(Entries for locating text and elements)

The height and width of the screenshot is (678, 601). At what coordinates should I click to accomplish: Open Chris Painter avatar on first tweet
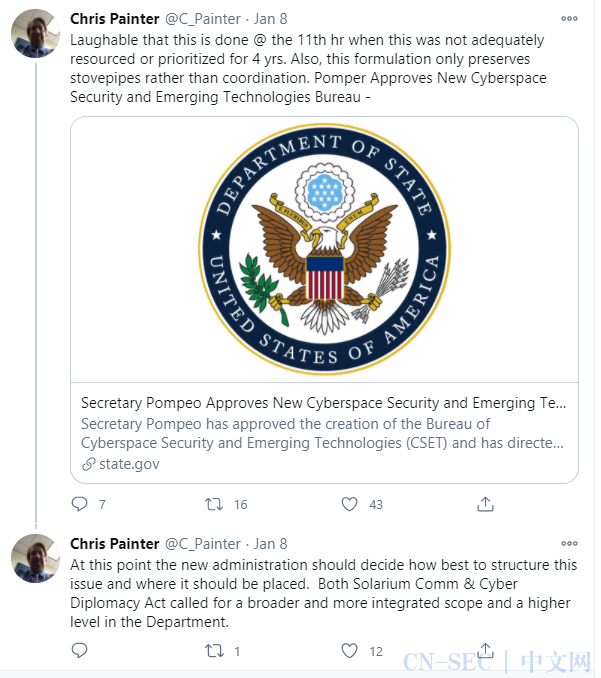(x=35, y=34)
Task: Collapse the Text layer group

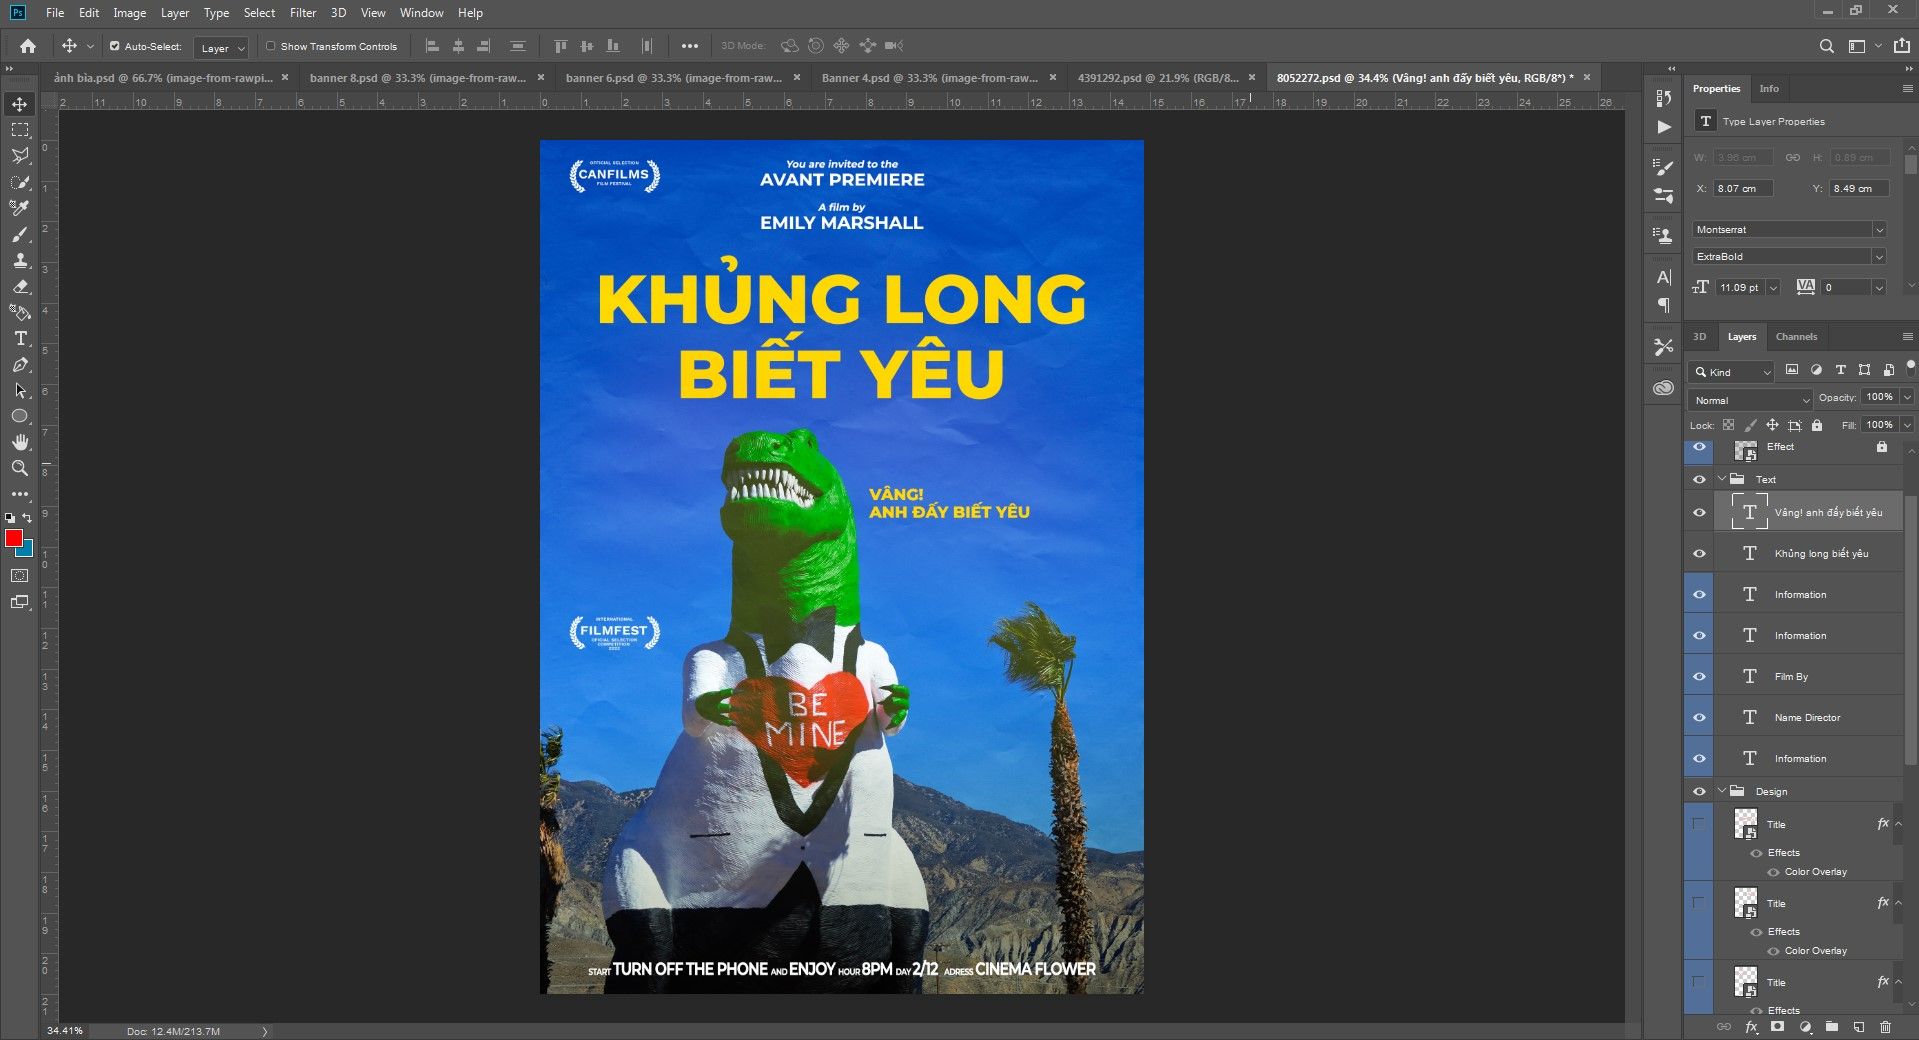Action: pos(1722,479)
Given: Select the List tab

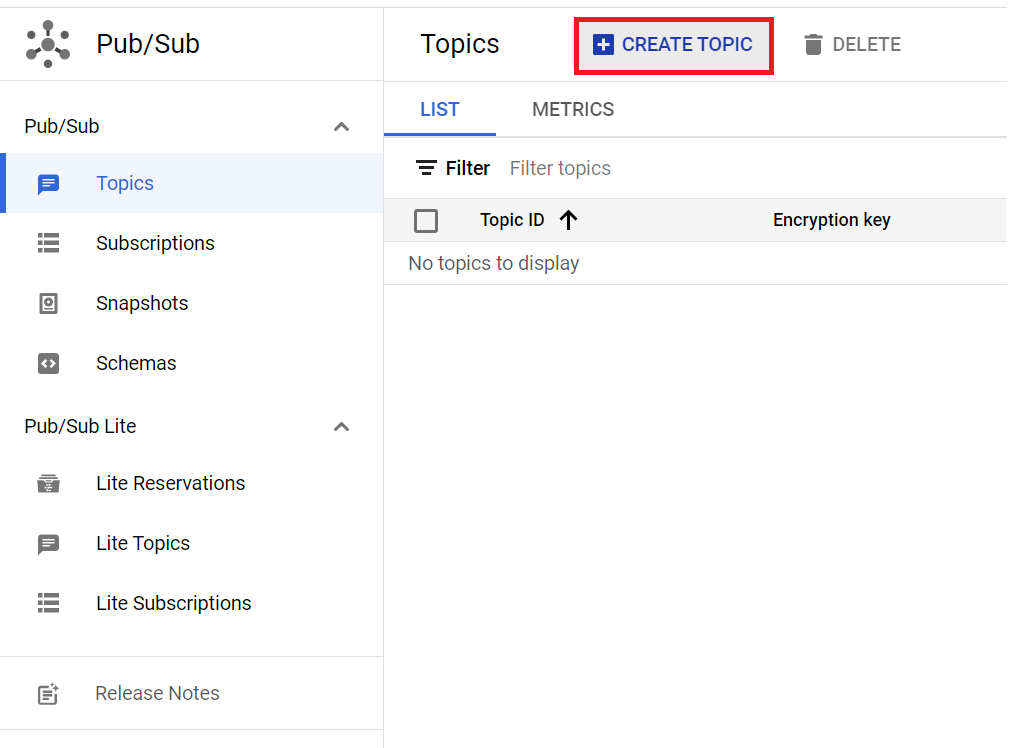Looking at the screenshot, I should [440, 110].
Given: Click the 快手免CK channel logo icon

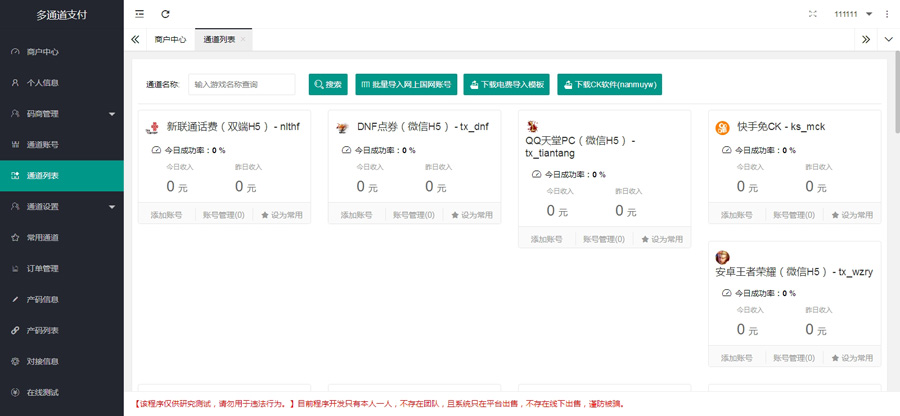Looking at the screenshot, I should 722,127.
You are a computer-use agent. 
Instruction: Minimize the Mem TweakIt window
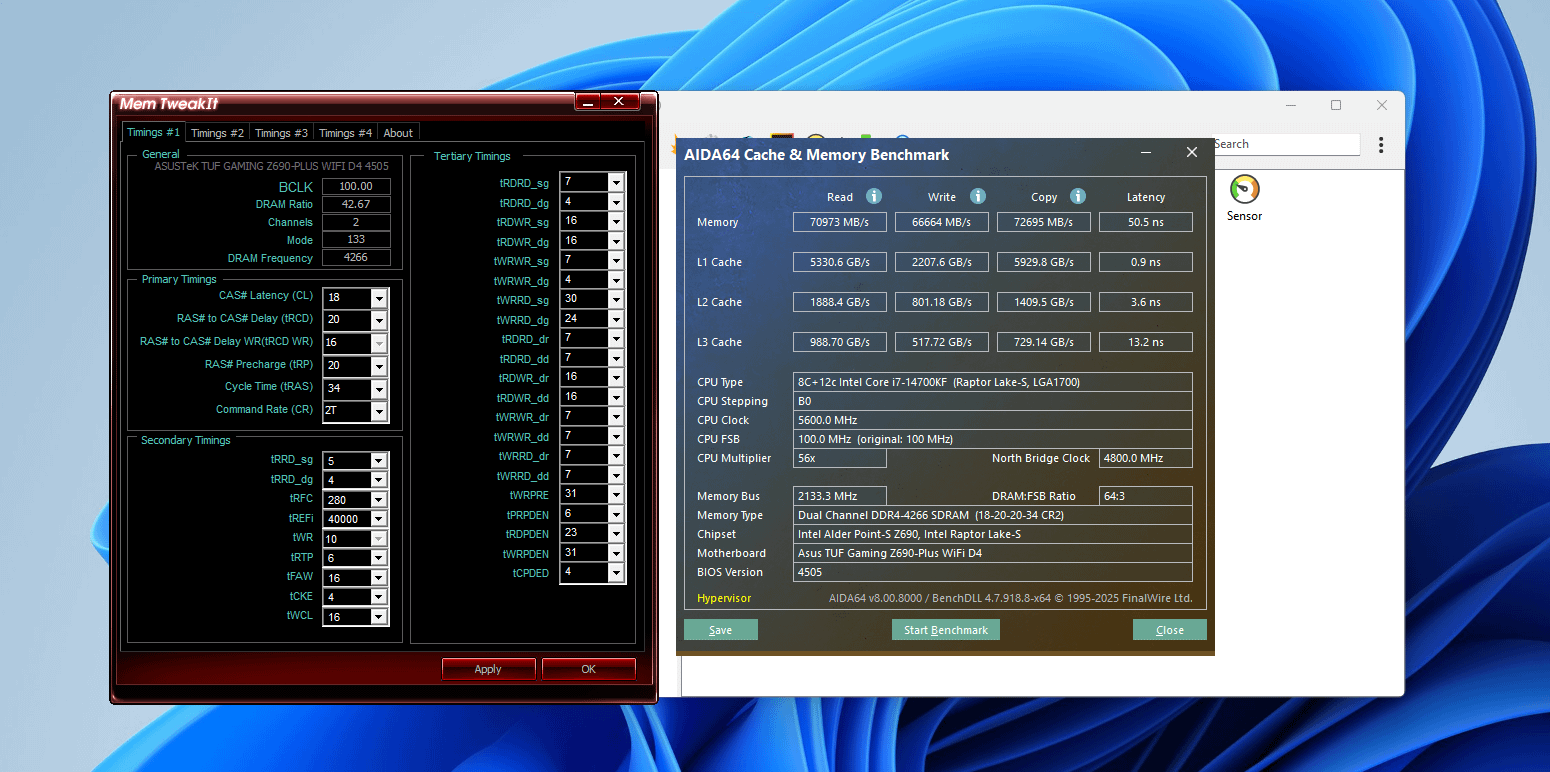click(x=588, y=102)
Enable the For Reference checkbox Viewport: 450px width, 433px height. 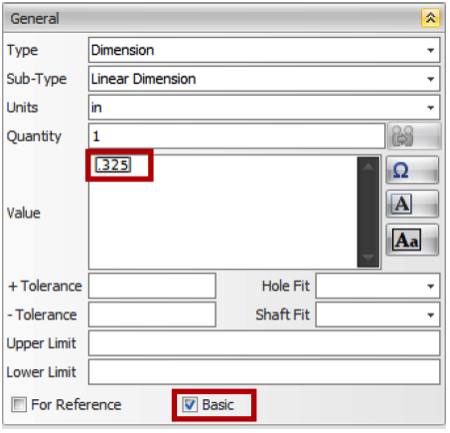(x=19, y=405)
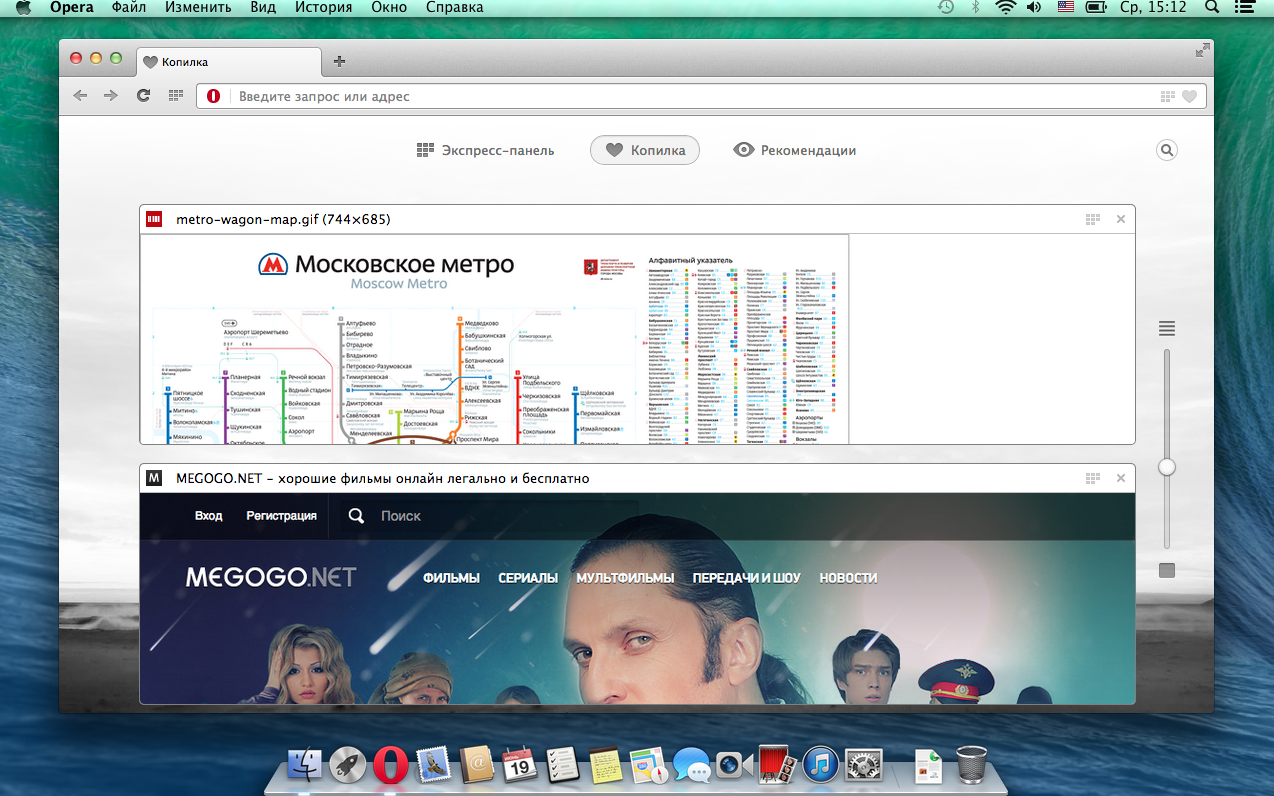The height and width of the screenshot is (796, 1274).
Task: Open the Вид menu in menu bar
Action: click(x=263, y=8)
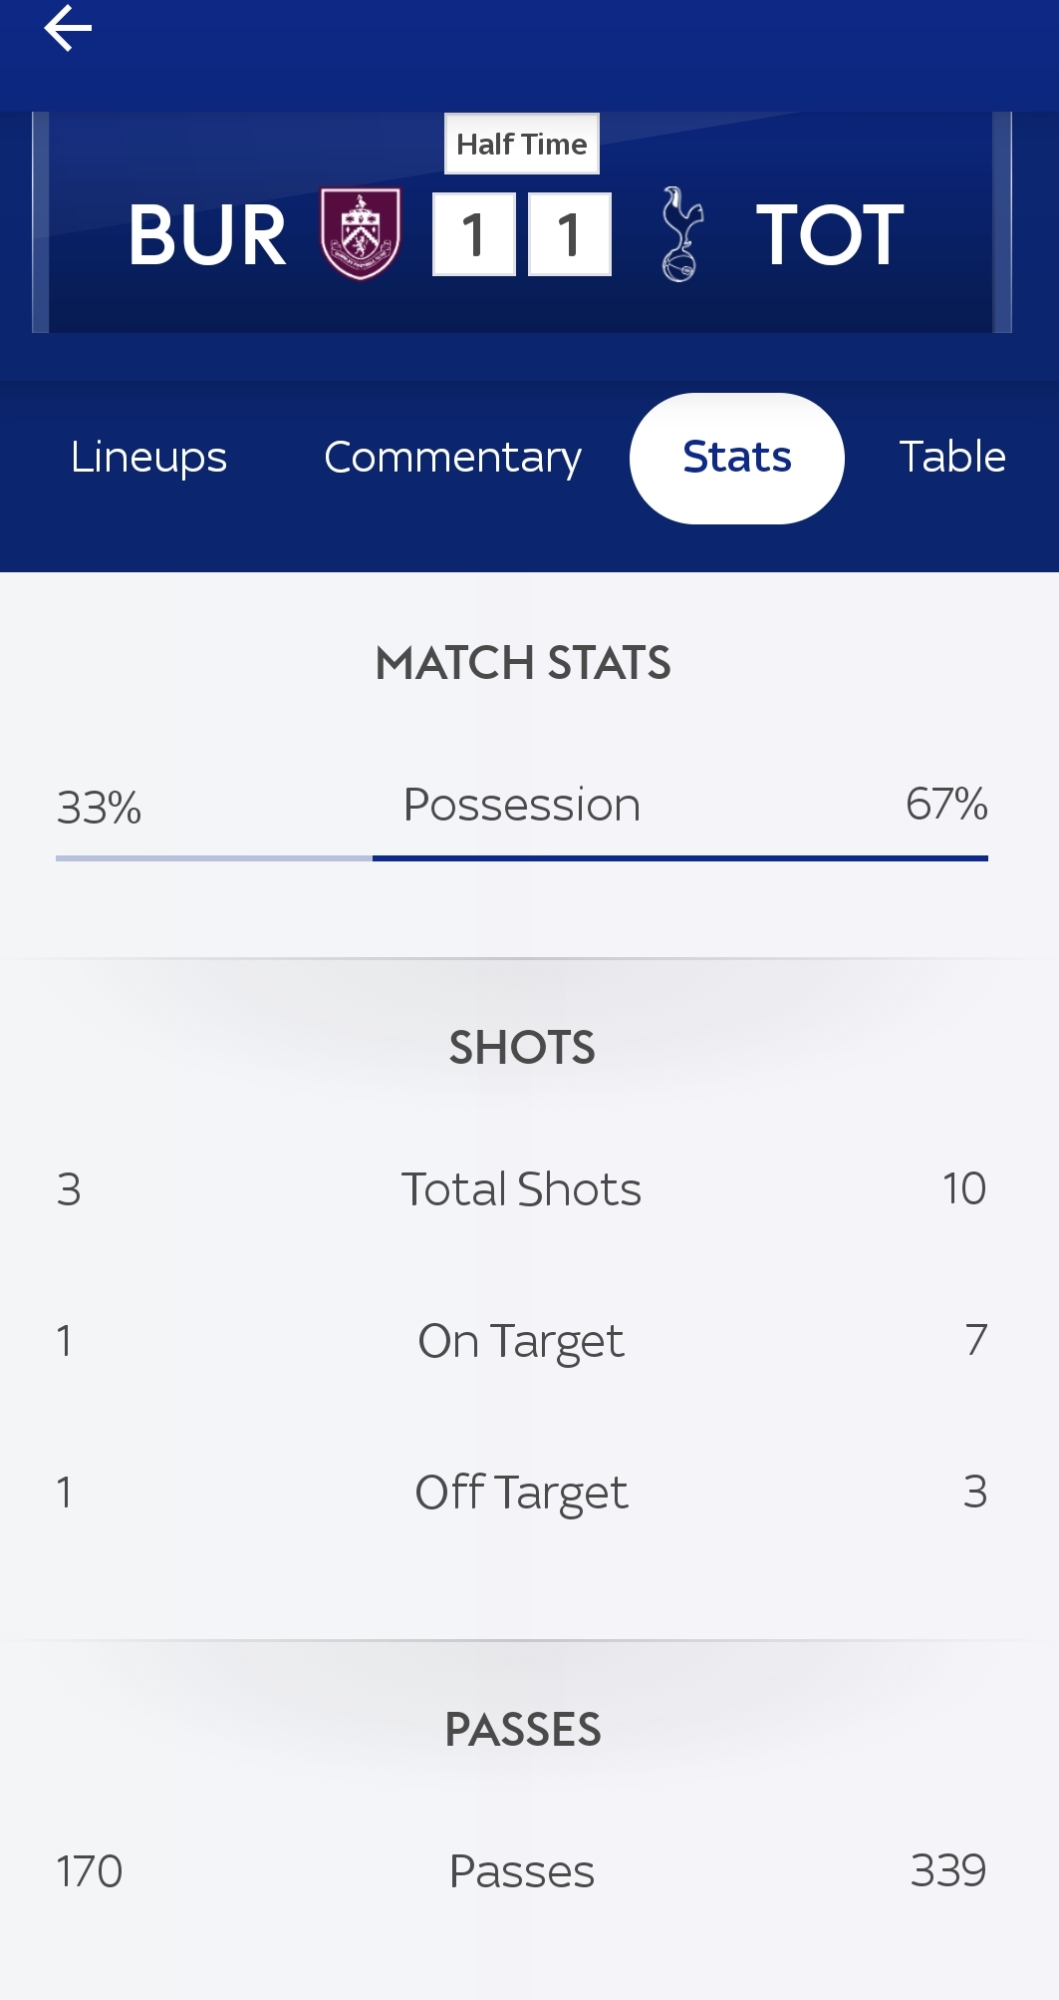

Exercise brief: Rewrite everything from the start of the records down to the line containing "click(x=588, y=102)", substituting "profile picture" for "avatar" and keeping all else the same. Leave the pictures out of your answer.

Full answer:
The height and width of the screenshot is (678, 601). At what coordinates should I click to accomplish: Open Chris Painter profile picture on first tweet
(x=35, y=34)
Task: Collapse the Text layer group

Action: pos(1722,479)
Given: Select the List tab

Looking at the screenshot, I should [440, 110].
Given: Click the 快手免CK channel logo icon

Looking at the screenshot, I should 722,127.
You are a computer-use agent. 
Instruction: Minimize the Mem TweakIt window
click(x=588, y=102)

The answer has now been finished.